▶ OBJECTIVE: Copy the stretch of the records below from the line containing "Given: Click alien_number" through the end of the records, keeping each line word for word. Leave the pictures out of your answer.

[Source records]
╔══

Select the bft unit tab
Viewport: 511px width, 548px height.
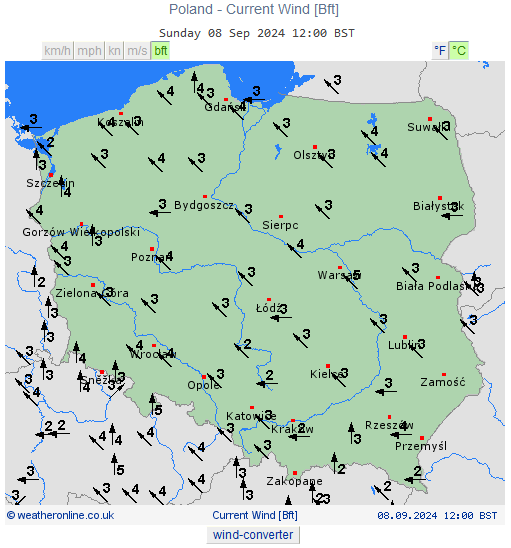click(160, 51)
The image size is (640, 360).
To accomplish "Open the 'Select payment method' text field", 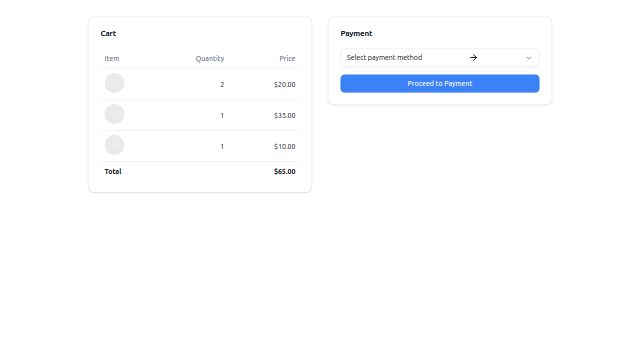I will [440, 58].
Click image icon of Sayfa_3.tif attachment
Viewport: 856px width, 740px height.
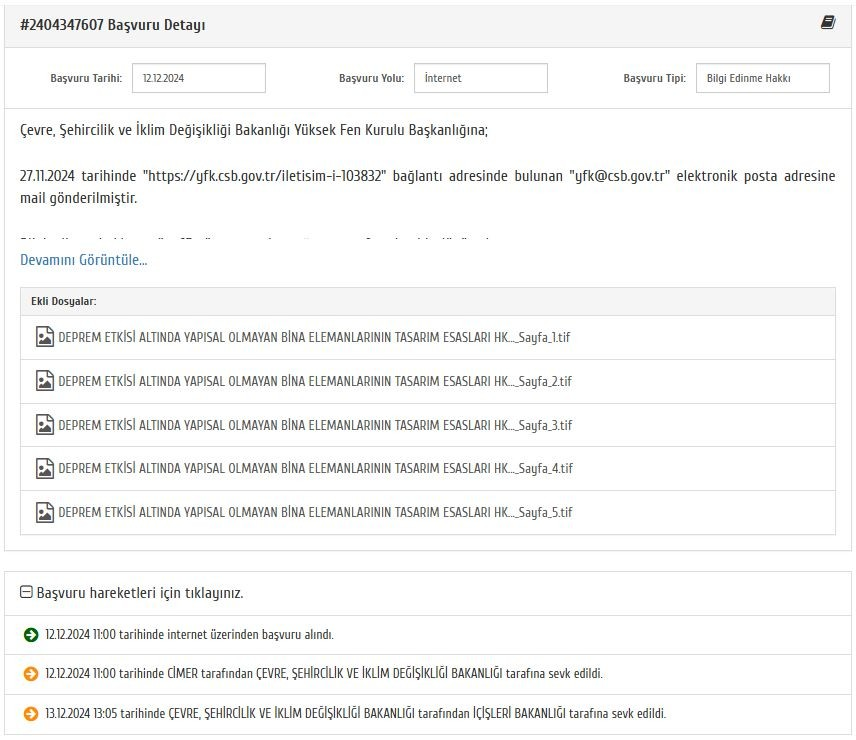tap(45, 425)
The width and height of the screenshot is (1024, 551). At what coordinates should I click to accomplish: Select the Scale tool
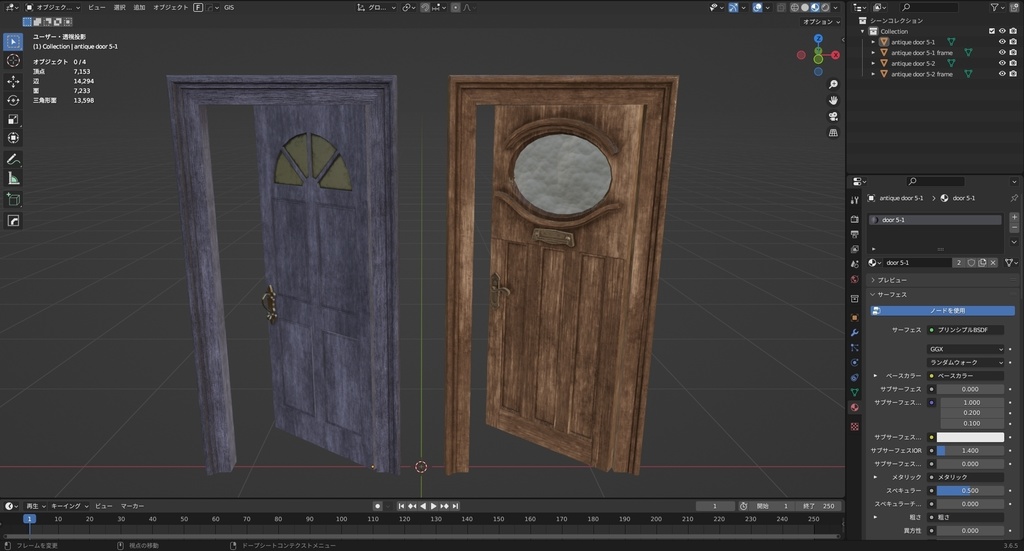click(x=13, y=119)
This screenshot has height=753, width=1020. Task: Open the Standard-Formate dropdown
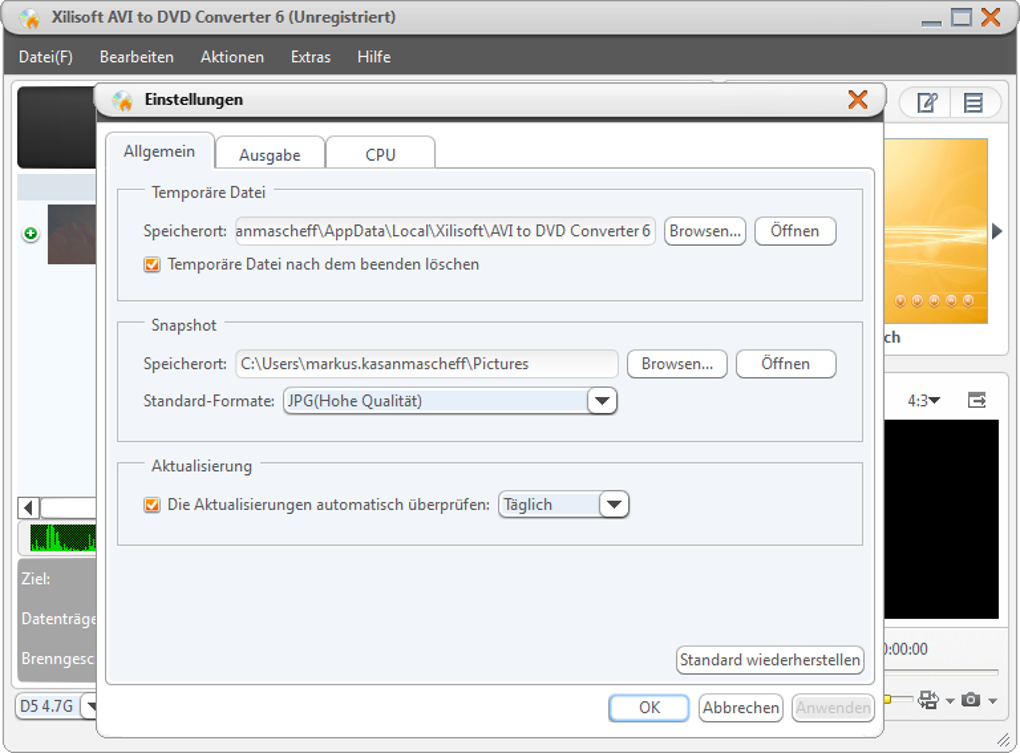[602, 400]
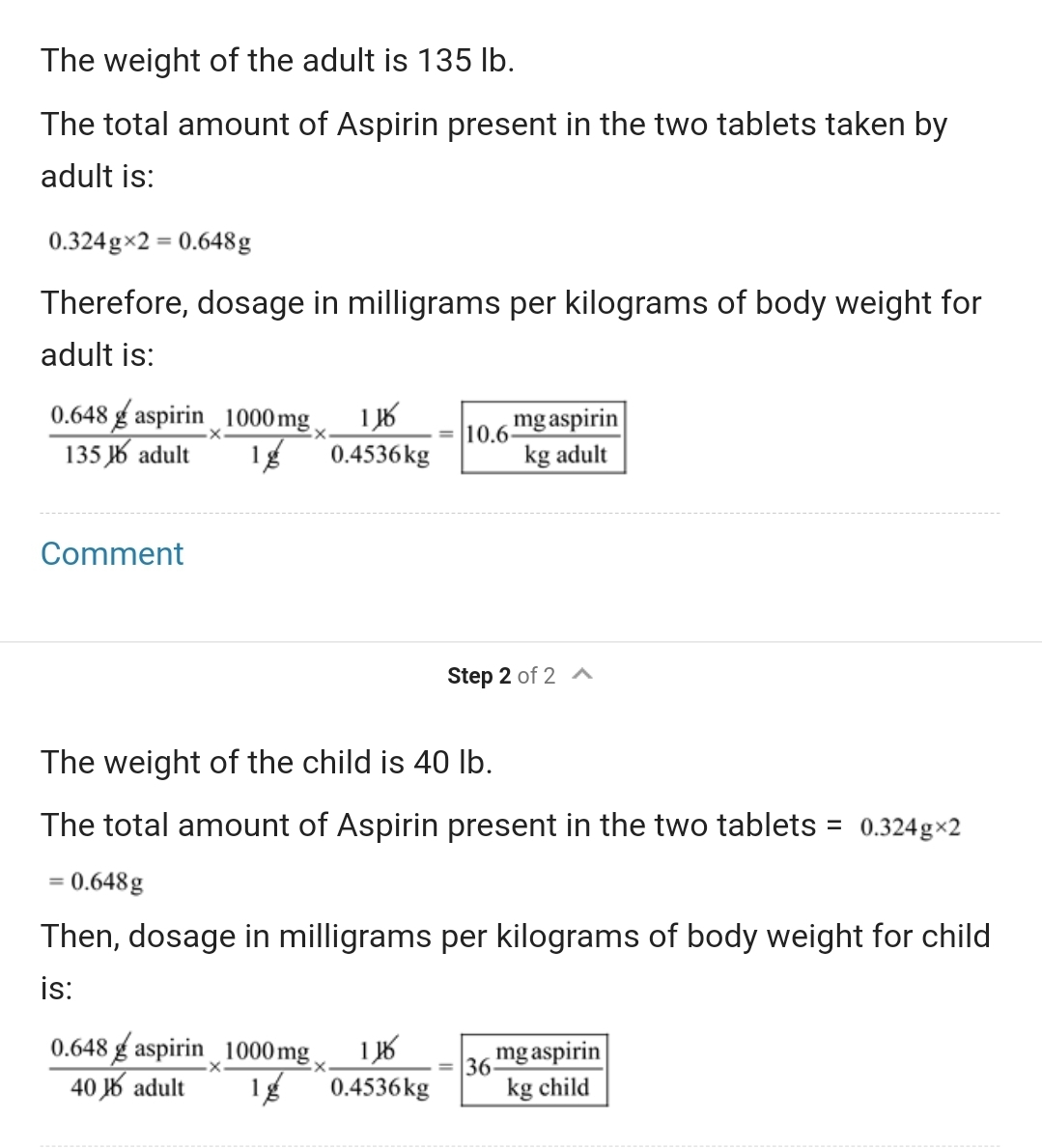Click the 1000mg per 1g factor in the child equation

(x=267, y=1069)
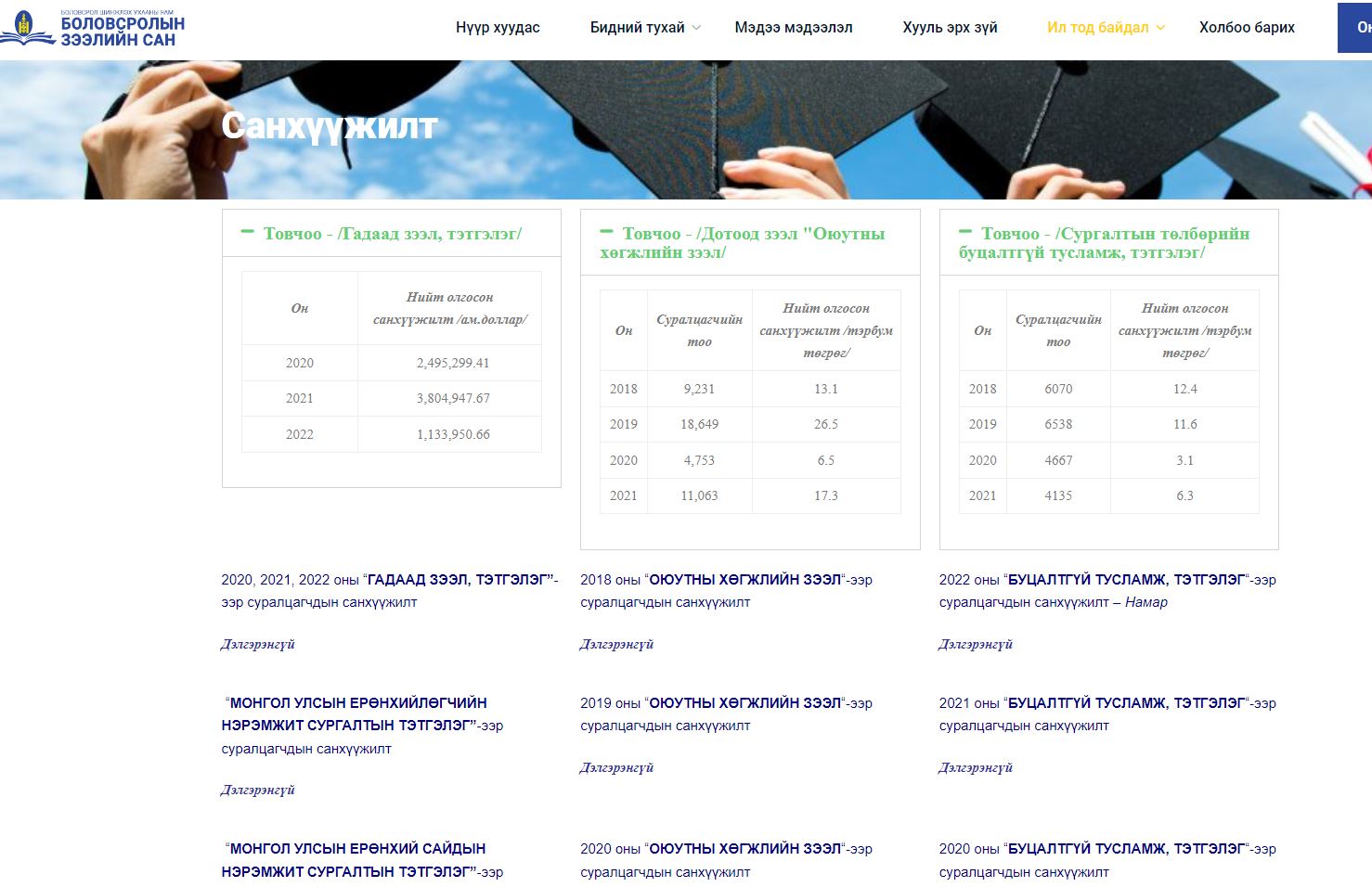Viewport: 1372px width, 887px height.
Task: Open the Хууль эрх зүй menu item
Action: click(950, 28)
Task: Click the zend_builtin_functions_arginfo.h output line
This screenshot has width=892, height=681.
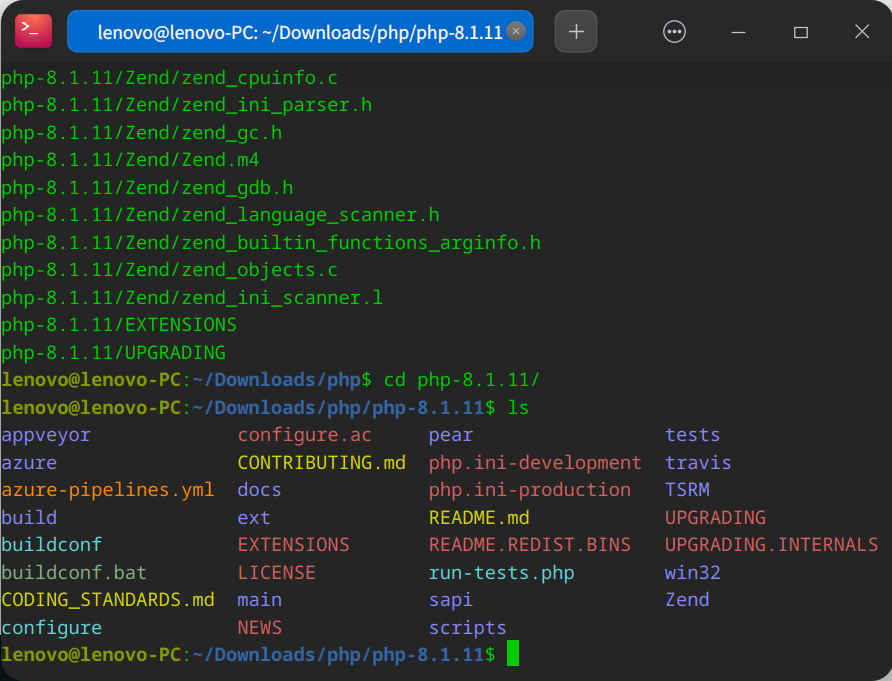Action: pos(271,243)
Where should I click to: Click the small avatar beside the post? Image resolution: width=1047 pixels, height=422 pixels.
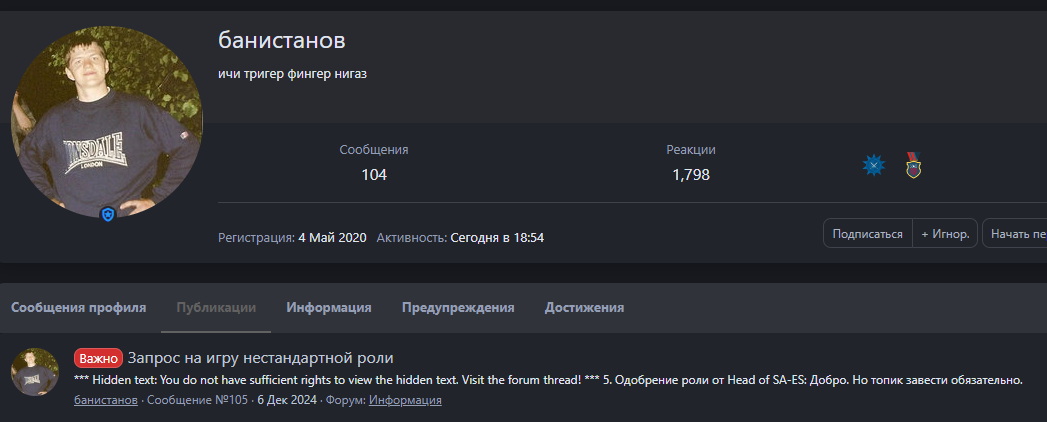point(35,372)

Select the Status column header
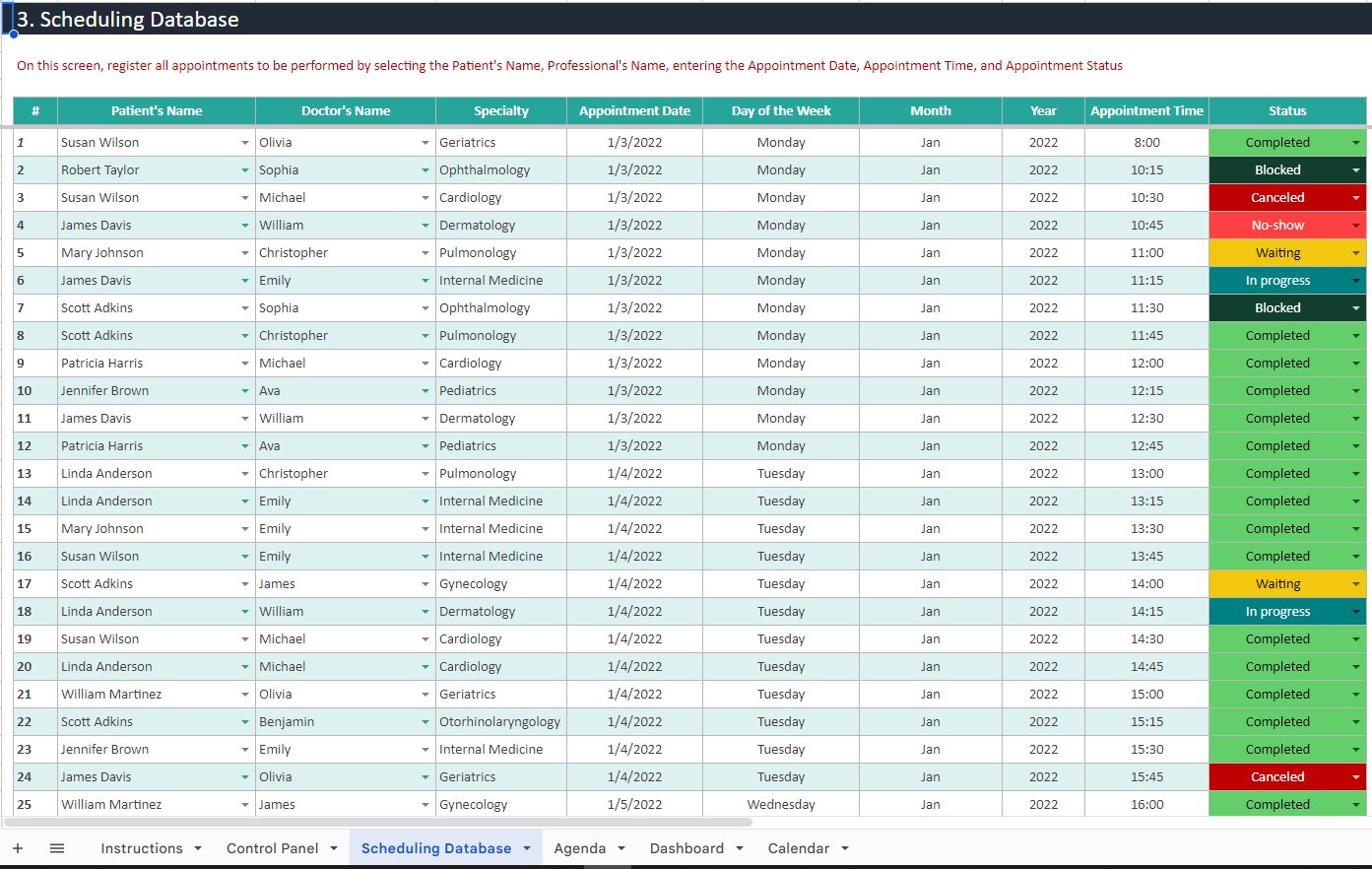pos(1287,111)
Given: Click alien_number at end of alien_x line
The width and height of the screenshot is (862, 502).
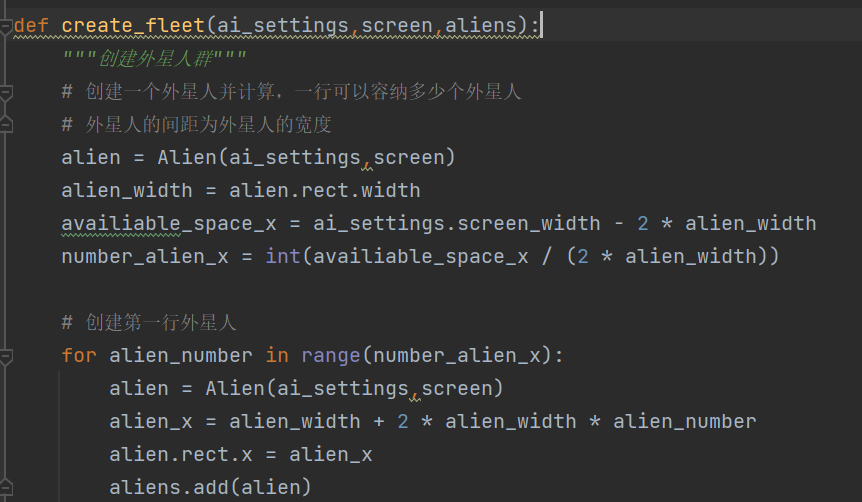Looking at the screenshot, I should coord(684,421).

╚══

▶ EXERCISE SOLUTION:
Given: Click alien_number at end of alien_x line
The width and height of the screenshot is (862, 502).
Looking at the screenshot, I should coord(684,421).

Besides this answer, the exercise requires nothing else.